The general manager of Gulfstream Luton is Frank DeFelice, a former maintenance technician who has been employed with Gulfstream for nine years and was posted to Luton in July last year. He is one of the more than 2,500 employees in Gulfstream who report to Flynn. Those 2,500 people employed in product support represent one-third of Gulfstream’s current 7,800-employee payroll worldwide, a statistic of which the company is particularly proud. DeFelice oversees about 70 employees at Gulfstream Luton; 80 percent of them live locally, and with the closure of GM’s Vauxhall car factory in 2001, the airport is now the city’s largest single employer. It has no curfew, but its location on a hill does not encourage expansion, and therein lies one logistical challenge for Gulfstream.

The OEM has no ramp space at its facility, so it has to stick to the schedule diligently. If a Gulfstream arrives at the appointed time for scheduled maintenance and its slot in the hangar is still occupied due to tardy completion of work on another aircraft, Gulfstream has to pay Signature for ramp parking for the incoming aircraft until it can be accepted in the hangar. Quite apart from the overriding goal of customer satisfaction, that acts as another incentive to schedule work realistically and complete it on time. The two buildings can accommodate six GVs simultaneously, said DeFelice.

The Appeal of Luton

Another factor in Gulfstream’s choice of Luton was its existing business relationship with Signature in the U.S. for co-located facilities that had been in place for more than two years before the Luton accord.

The roots of the Luton facility go back about as far as the roots of business aviation in Britain. The McAlpine Group began using an Auster piston single immediately after World War II and was impressed enough by the mobility it provided among construction sites that it upgraded to a Miles Gemini (four-seat piston twin), then a de Havilland Dragon Rapide and, by 1957, a Lockheed 12, which necessitated the hiring of a second pilot and relocation from Fairoaks Airfield to Luton, still a grass field then. McAlpine and Shell Petroleum were for many years the frontrunners in British business aviation operations, and McAlpine’s fleet grew over the years to include the Piaggio P.166 (a quite bulky seven-seat aircraft with two pusher piston engines mounted on its gull wing and costing about 12 percent more than a Cessna 310 at the time; McAlpine also served as the UK Piaggio dealer, and later the Helio dealer) and de Havilland Doves, including Riley conversions.

McAlpine climbed onto the business-jet wagon just as it started to move and hitched its fortunes to the Hawker 125, for which it became a service facility in 1965. Four years later McAlpine Jet Charter was formed around two managed 125s. By 1973 McAlpine Aviation was operating 11 Hawkers, six of which it owned, four managed for charter and one for the owner’s sole use. The Conoco Gulfstream II transited through McAlpine’s Luton facility in 1973, a harbinger of today’s activity.

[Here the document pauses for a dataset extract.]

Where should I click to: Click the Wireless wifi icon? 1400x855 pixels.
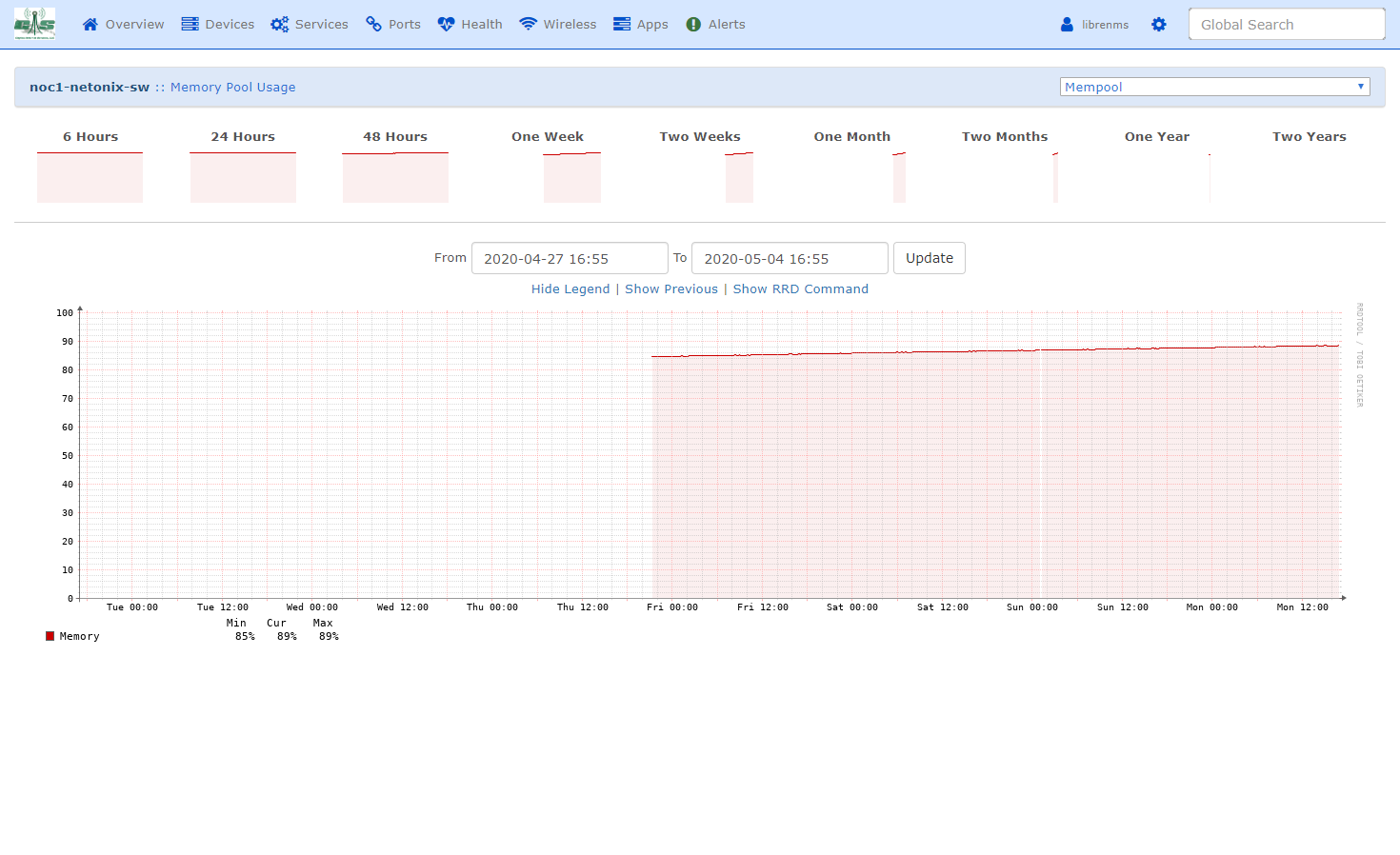(528, 25)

In 1989 GEC-Marconi acquired the assets of McAlpine Aviation and renamed it Magec Aviation. Nine years later Magec became part of the Lynton Group, which was in turn absorbed by BBA in July 2000 and rebranded as a Signature facility.

Gulfstream does not rule out establishing more overseas factory service facilities. Said a company spokesman: “When and as volume or the number of customers reaches the point where strong examination is warranted, that is what we will do.” In the meantime, overseas operations are tended to by a network of Gulfstream-authorized warranty centers and line service facilities.